7059433 10805259Mentre la zona euro abbozza una fase di ripresa molto moderata, si moltiplicano i pronostici allarmisti sulla traiettoria generale dell'economia mondiale: «La crescita cinese rallenta, l'economia mondiale soffre» è, ad esempio, il titolo di Le Monde del 20 ottobre 2015. Christine Lagarde 1 elenca «le ragioni per essere inquieti sul fronte economico», e Jacques Attali 2 annuncia che «il mondo si avvicina a una grande catastrofe economica».

Cominciamo con un breve panorama della congiuntura: la crescita mondiale rallenta, principalmente nei paesi emergenti tranne l'India. Tale tendenza si alimenta con la diminuzione del prezzo delle materie prime e si trasmette ai paesi avanzati.
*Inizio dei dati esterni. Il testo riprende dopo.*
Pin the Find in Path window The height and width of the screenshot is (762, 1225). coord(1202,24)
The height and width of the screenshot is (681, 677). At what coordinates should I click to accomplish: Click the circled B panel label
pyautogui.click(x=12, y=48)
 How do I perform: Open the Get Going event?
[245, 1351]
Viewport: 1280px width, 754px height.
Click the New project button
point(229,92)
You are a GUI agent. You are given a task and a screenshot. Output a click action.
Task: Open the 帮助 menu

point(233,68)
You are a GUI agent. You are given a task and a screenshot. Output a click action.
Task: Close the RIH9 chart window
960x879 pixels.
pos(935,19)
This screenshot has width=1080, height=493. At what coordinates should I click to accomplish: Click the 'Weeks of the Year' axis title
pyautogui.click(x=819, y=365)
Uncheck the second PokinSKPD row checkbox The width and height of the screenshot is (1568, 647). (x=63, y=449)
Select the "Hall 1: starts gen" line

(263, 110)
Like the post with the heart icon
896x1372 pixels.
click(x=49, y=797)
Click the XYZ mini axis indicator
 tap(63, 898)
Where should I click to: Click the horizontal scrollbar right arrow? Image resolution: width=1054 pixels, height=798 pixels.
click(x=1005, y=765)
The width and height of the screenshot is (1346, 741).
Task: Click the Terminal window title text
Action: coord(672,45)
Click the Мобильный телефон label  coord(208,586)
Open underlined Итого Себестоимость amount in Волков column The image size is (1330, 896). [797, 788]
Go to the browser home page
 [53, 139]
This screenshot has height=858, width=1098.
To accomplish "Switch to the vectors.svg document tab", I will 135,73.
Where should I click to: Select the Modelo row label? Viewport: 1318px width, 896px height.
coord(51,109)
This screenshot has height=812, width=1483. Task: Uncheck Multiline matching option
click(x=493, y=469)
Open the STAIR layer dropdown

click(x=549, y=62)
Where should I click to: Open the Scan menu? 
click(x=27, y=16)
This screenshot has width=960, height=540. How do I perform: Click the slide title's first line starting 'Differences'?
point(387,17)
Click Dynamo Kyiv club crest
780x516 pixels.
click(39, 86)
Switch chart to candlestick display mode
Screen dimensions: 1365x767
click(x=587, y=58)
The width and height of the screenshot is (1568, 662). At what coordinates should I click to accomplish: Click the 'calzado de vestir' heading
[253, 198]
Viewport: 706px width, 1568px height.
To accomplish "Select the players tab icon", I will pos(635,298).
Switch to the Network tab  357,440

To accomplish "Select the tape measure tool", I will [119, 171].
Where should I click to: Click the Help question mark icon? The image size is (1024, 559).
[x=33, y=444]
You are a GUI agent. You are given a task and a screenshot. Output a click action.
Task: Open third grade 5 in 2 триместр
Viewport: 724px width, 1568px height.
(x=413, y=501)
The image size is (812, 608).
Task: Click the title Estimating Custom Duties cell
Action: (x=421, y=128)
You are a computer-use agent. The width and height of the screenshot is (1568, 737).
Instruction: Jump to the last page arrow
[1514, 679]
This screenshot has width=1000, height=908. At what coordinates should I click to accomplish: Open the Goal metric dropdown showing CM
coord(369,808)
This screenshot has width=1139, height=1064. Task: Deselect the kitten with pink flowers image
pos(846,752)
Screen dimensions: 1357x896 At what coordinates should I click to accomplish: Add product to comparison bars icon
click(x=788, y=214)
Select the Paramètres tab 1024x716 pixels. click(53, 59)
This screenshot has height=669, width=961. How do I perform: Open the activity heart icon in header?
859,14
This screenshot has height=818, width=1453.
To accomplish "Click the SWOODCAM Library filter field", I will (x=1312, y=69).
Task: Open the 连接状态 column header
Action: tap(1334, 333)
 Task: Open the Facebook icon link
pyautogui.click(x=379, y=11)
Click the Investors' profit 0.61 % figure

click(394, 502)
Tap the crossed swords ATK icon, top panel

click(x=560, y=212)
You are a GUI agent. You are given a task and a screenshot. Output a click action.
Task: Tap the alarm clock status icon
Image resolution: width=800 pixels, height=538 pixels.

Anche il commercio internazionale rallenta, allo stesso ritmo del PIL mondiale, come se la mondializzazione produttiva avesse raggiunto un tetto. La zona euro registra una ripresa timidissima e disuguale. Gli Stati Uniti e il Regno Unito se la cavano meglio, ma la crescita tende a rallentare in un caso e appare artificiale nell'altro.

Dal lato della «sfera finanziaria», il quantitative easing (alleggerimento quantitativo) alimenta bolle di attivi [finanziari] più che l'investimento produttivo, che stagna. E la sola prospettiva - finora respinta - di un aumento dei tassi della Fed (la banca centrale degli Stati Uniti) grava come una spada di Damocle sufficiente per destabilizzare le monete e i mercati finanziari di molti paesi. In breve, «l'incertezza e forze complesse pesano sulla crescita mondiale», per riprendere la formula del FMI nelle sue ultime prospettive3.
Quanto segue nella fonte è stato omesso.